Flags: needinfo?(lgreco)

Hey Josoe, since we haven't heard from you in awhile, we're going to open this bug up for other contributors. You are welcome to come back and continue working on it!

For other contributors: if you would like to work on this, please feel free say hi and ask questions. We will formally assign you to the bug once you have submitted a patch.

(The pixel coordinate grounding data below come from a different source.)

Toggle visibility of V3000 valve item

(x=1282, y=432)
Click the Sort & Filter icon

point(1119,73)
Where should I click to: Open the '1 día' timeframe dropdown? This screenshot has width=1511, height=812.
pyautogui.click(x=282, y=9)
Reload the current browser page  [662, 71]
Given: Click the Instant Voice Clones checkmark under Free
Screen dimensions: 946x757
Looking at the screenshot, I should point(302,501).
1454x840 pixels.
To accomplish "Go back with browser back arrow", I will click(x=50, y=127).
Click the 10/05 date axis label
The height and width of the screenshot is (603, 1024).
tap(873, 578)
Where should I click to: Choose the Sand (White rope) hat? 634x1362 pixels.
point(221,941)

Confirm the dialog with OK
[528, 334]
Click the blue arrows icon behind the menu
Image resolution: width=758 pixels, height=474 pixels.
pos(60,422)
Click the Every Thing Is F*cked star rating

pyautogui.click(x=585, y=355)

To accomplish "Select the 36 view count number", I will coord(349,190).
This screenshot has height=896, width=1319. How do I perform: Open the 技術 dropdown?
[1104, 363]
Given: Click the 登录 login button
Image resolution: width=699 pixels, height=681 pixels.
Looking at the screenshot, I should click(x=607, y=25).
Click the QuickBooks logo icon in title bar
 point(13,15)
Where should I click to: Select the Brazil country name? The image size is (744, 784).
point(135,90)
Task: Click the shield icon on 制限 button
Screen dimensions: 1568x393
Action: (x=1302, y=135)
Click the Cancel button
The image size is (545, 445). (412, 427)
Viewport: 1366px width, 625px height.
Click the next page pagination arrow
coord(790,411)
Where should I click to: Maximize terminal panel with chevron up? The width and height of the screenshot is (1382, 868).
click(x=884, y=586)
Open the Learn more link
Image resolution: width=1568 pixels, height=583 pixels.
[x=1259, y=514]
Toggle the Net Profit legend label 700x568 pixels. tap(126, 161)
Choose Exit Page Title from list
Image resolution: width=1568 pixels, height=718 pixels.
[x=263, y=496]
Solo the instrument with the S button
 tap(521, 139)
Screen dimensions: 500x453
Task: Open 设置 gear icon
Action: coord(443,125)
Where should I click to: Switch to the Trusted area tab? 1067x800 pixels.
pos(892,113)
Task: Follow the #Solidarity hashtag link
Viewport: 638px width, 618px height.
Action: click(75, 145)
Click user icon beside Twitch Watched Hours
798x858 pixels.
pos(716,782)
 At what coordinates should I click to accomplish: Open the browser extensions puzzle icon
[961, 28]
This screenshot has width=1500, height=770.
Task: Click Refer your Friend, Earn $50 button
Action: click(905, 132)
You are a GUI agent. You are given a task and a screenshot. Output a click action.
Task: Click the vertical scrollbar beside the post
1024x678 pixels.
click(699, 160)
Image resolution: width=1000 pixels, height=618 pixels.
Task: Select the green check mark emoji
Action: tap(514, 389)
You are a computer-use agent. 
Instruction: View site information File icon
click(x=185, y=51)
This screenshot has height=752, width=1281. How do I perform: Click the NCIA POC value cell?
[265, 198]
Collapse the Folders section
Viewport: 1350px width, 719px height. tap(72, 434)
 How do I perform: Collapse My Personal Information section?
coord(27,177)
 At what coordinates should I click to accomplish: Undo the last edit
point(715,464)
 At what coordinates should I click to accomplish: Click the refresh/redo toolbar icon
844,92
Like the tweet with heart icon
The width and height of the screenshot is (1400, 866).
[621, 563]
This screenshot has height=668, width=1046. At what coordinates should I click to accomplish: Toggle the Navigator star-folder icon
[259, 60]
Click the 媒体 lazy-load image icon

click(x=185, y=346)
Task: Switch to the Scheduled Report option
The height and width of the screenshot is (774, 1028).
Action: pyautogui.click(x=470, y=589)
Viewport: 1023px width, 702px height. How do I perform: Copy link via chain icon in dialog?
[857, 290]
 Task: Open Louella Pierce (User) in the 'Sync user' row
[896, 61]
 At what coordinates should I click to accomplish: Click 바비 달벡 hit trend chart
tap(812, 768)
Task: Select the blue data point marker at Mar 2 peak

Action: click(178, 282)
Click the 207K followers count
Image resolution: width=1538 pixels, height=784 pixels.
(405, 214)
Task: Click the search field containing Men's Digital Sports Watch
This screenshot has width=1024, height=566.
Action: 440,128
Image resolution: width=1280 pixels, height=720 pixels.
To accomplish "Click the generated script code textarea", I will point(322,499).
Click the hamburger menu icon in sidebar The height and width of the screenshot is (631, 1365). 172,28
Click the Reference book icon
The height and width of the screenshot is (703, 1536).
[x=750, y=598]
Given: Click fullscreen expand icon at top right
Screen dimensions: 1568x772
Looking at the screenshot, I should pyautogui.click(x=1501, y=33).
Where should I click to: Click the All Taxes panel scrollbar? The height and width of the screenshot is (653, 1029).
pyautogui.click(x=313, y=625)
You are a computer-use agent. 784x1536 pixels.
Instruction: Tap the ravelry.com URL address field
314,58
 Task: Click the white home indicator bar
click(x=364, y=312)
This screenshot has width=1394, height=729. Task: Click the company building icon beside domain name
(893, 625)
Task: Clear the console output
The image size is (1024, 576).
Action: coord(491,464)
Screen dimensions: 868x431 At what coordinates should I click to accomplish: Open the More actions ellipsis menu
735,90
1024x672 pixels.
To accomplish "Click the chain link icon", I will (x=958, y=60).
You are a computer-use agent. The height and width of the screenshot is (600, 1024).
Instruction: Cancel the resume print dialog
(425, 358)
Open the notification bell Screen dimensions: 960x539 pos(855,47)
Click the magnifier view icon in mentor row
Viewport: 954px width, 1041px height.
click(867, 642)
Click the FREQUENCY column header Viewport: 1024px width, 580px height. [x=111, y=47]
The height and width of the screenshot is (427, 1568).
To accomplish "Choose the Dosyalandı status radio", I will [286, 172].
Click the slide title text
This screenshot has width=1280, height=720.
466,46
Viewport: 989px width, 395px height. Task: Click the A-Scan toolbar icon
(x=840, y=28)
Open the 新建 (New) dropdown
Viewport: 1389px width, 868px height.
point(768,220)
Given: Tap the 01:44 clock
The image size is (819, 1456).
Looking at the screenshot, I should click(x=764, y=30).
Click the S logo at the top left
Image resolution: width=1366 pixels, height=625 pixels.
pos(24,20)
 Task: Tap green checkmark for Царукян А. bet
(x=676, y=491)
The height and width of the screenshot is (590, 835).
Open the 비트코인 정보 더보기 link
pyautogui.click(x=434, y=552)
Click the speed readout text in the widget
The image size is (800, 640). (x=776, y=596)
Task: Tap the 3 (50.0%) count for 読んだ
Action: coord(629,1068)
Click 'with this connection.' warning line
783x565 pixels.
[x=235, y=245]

Assignee: jssantosqueiroz → nobody

Hi I am Vishal,
I was looking to fix this bug ,
I went through all the comments. But couldn't understand much but see through all the links provided in comments 5 i think the problem might be around the if statements
logDeprecation(context, value = null) {
let message = "This property is deprecated";
if (typeof(this.deprecated) == "string") {
message = this.deprecated;
if (message.includes("${value}")) {
try {
value = JSON.stringify(value);
} catch (e) {
value = String(value);
message = message.replace(/${value}/g, () => value);



the message unexpected property is probably because of the value , what i mean is that suppose value is not passed then it will be assigned with null value then it wouldn't go in the if(message.include("${value}")) thus making message value property null and probably
Could you please help me proceed

Flags: needinfo?(lgreco)

Hey Vishal, like Luca said in comment 15, these are the docs for creating the patch. If you could go ahead and create the patch in Phabricator, that would be great (and it will be easier to review and give feedback). Don't worry about breaking anything -- the patch still needs to be reviewed before it can land. :)

Flags: needinfo?(lgreco)

Anyone isn't submit patch about this bug. I wanna solve this bug and submit patch :)

Go for it, Myeongjun!

Assignee: nobody → myeongjun.ko
Keywords: checkin-needed

Pushed by
Label unexpected WebExtension manifest.json properties as a Warning r=rpl

Keywords: checkin-needed
Closed: 2 years ago
Resolution: --- → FIXED
Target Milestone: --- → mozilla71
Pushed by
Port bug 1495908 - Label unexpected WebExtension manifest.json properties as a Warning; rs=bustage-fix

Verified the fix using the latest Nightly (71.0a1/20190903215623) under Windows 10 Pro 64-bit and macOS High Sierra 10.13.6.

Loading an extension containing proprieties specific to Chrome will now generate a warning message instead of the previously labeled error message, confirming the fix.